Daily News Nuggets | Today’s top stories for gold and silver investors
October 24th, 2025
Inflation Cools — But Stays Above Target
Consumer prices rose 3.0% year-over-year in September, slightly below the 3.1% economists had forecast. The monthly increase of 0.3% also came in below expectations. The report was released nine days late because of the government shutdown so the Social Security Administration could complete its cost-of-living adjustment (COLA) calculations for 2026.
Gasoline rallied 4.1% on the month, while shelter costs — which account for roughly a third of the index — rose just 0.2%, and used car prices declined. For the Federal Reserve, which meets next week, the cooler inflation print keeps a quarter-point rate cut squarely on the table. Markets reacted: Treasury yields fell and stock futures rose. Even so, with inflation still at 3%, it remains above the Fed’s 2% target, underscoring that progress has been made but the job is not finished.

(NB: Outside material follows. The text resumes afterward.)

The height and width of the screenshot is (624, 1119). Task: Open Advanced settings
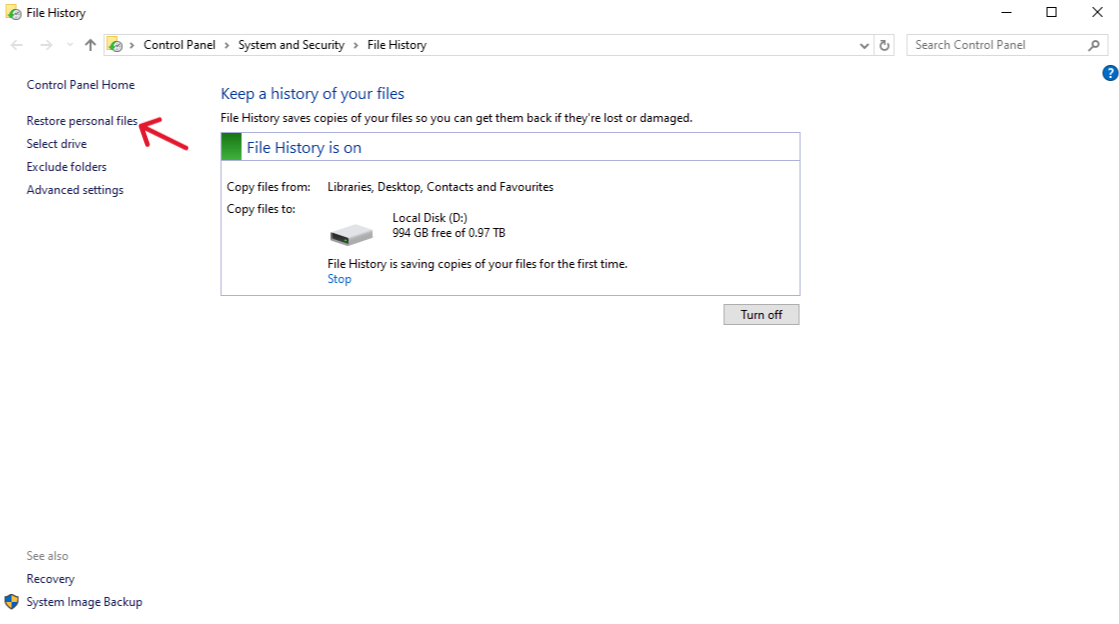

Social Security Gets 2.8% Bump — But Groceries Are Rising Faster
Social Security beneficiaries will receive a 2.8% cost-of-living adjustment in 2026, equal to an average monthly increase of about $56. The COLA will affect nearly 71 million Americans starting in January and reflects a moderating inflation environment compared with the large 8.7% increase in 2023.
However, many essential expenses continue to outpace the COLA. Over the past year:
- Electricity: up 5.1%
- Natural gas: up 11.7%
- Meat, poultry, fish, and eggs: up 5.2%
For retirees on fixed incomes who spend a larger share of their budgets on necessities, a 2.8% increase may not be enough to offset rising costs. Policy experts note that COLAs help but cannot fully address the financial pressures many households face, particularly as essential goods and utilities climb faster than the overall index.
Dollar Slips as Softer Inflation Clears Path for Fed Cuts
The U.S. dollar weakened after the softer-than-expected inflation reading, reinforcing expectations that the Federal Reserve will begin cutting rates. The cooler CPI print prompted investors to move into risk assets and to reduce dollar exposure, while Treasury yields moved lower and stock futures rallied. A weaker dollar tends to support precious metals prices, making dollar-denominated commodities like gold and silver cheaper for buyers abroad. With the Fed appearing more likely to ease policy and inflation trending downward, the currency backdrop is favorable for metals.
Gold Funds See Largest Weekly Inflow Ever
Gold-backed funds attracted $8.7 billion in inflows last week, the largest weekly tally on record, as investors sought a safe haven amid economic and geopolitical uncertainty. That surge brings inflows over the past four months to roughly $50 billion, according to industry research.
Gold reached an intraday record of $4,381 per ounce earlier in the week before settling near $4,070, leaving it more than 60% higher year-to-date. Analysts point to continued central bank buying, accelerating de-dollarization trends, and elevated geopolitical risk as key drivers of demand. While short-term corrections may occur, many market observers see the wider trend as bullish for the metal, with investors viewing gold as a hedge against persistent uncertainty.
U.S. Economy Holding Up — But Risks Are Building
The International Monetary Fund raised its 2025 U.S. growth forecast to 2.0%, citing stronger-than-expected investment in artificial intelligence and resilient consumer spending. That optimistic revision highlights areas of economic strength.
At the same time, the IMF flagged risks that could restrain growth and keep inflation elevated: trade uncertainty, sticky inflation dynamics, and tight labor markets. These factors complicate the Fed’s policy path and could sustain demand for safe-haven assets.
For precious metals investors, the implications are mixed but straightforward. If inflation remains persistent while growth slows, demand for gold and silver is likely to stay strong as investors seek protection. If the economy stays resilient and the Fed delays or limits cuts, that could temper metals’ upside in the near term. The interplay between inflation and growth will continue to shape metals markets.